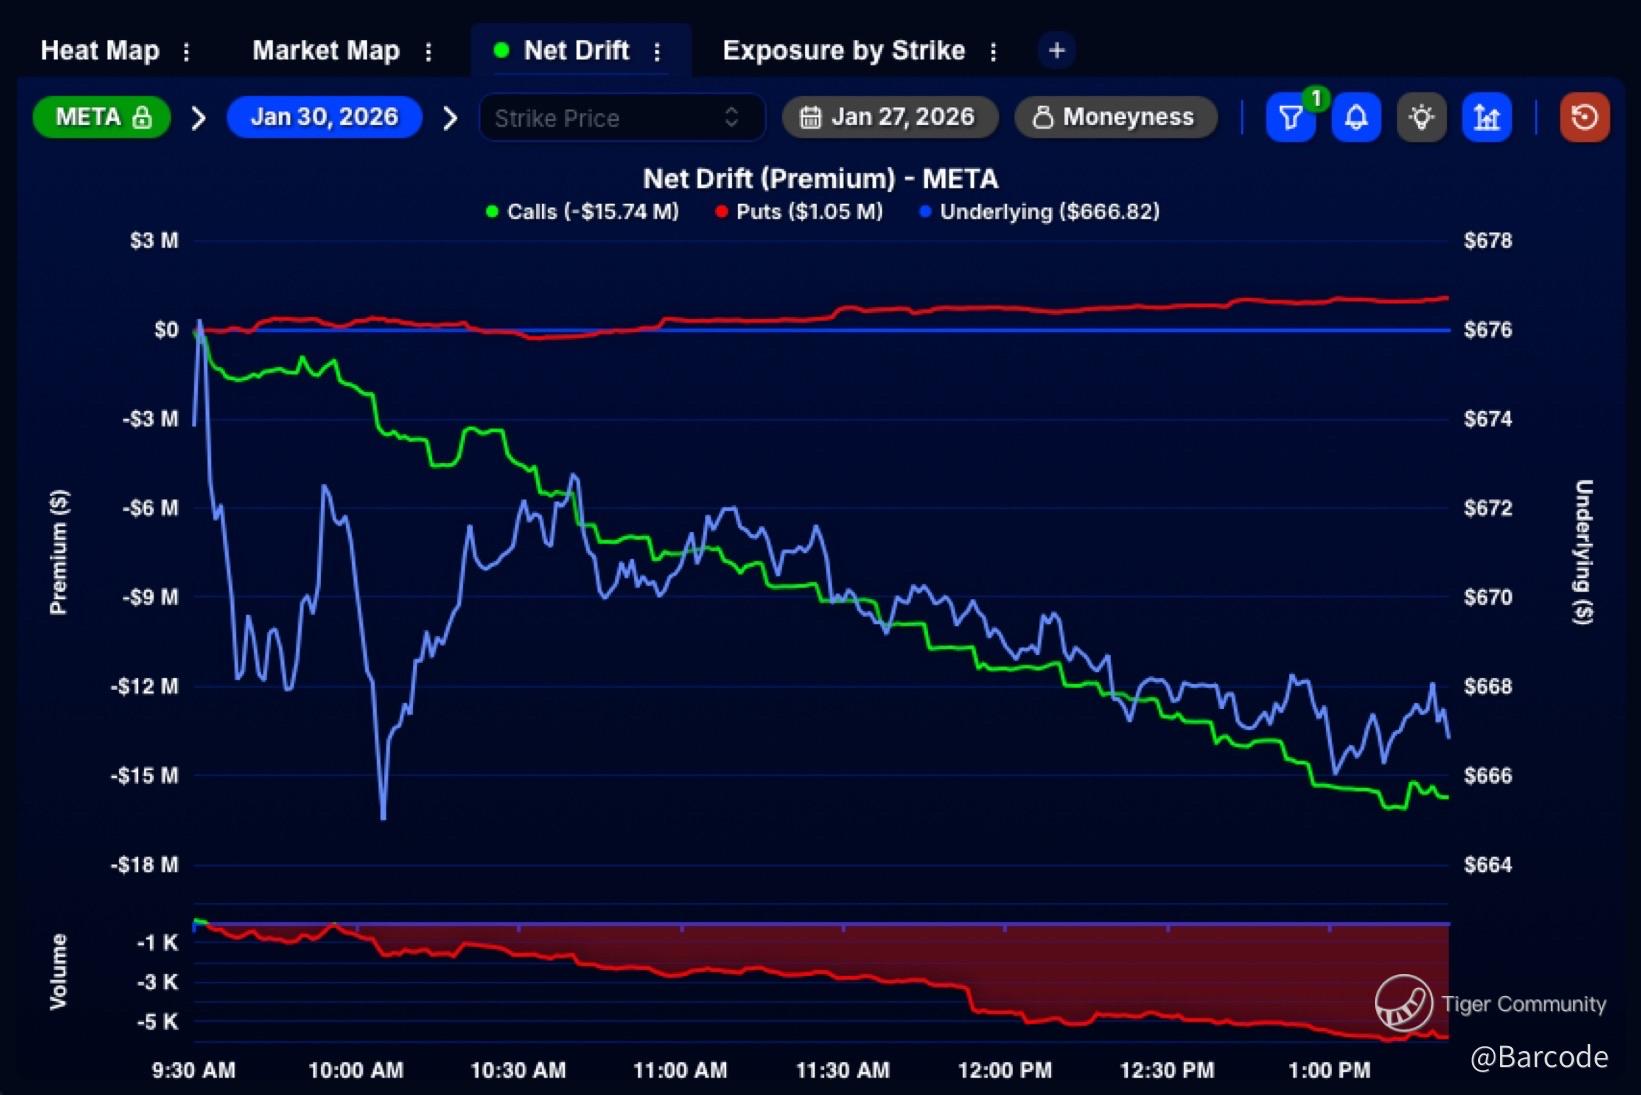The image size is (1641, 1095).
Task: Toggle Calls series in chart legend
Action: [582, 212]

****************************************

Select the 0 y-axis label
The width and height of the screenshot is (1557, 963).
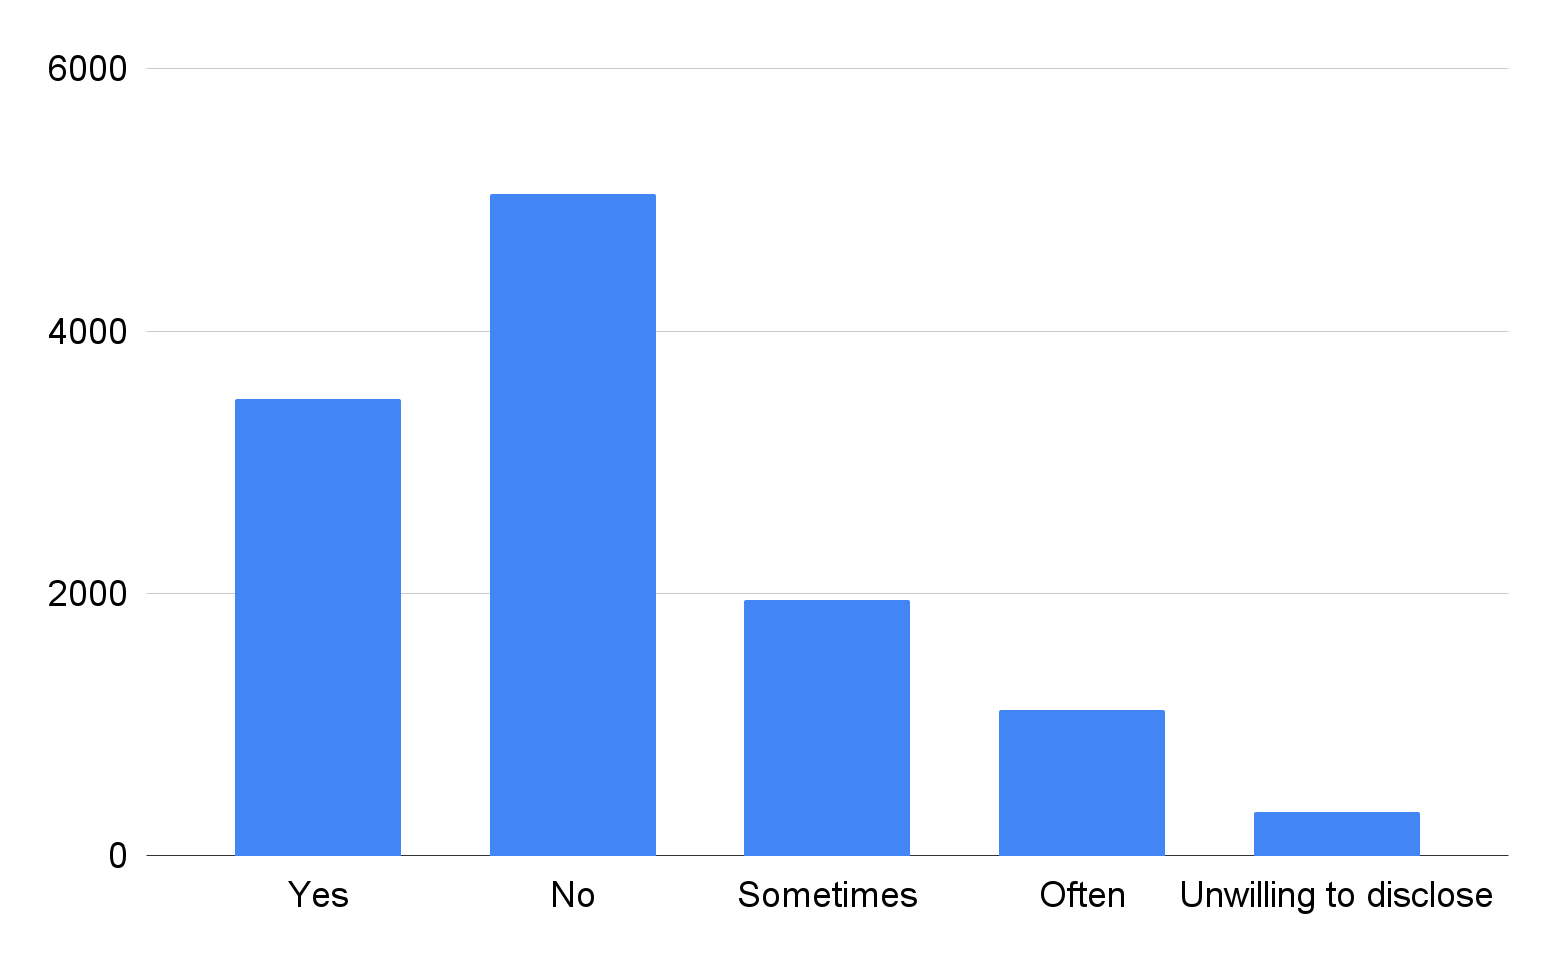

****************************************

Exercise objective:
Produce only the lines from the line containing "Select the 0 y-axis label" through the line containing "The width and", inclusive of both, exactly as they stand in the entries above.

Answer for the task:
Select the 0 y-axis label
The width and height of the screenshot is (1557, 963).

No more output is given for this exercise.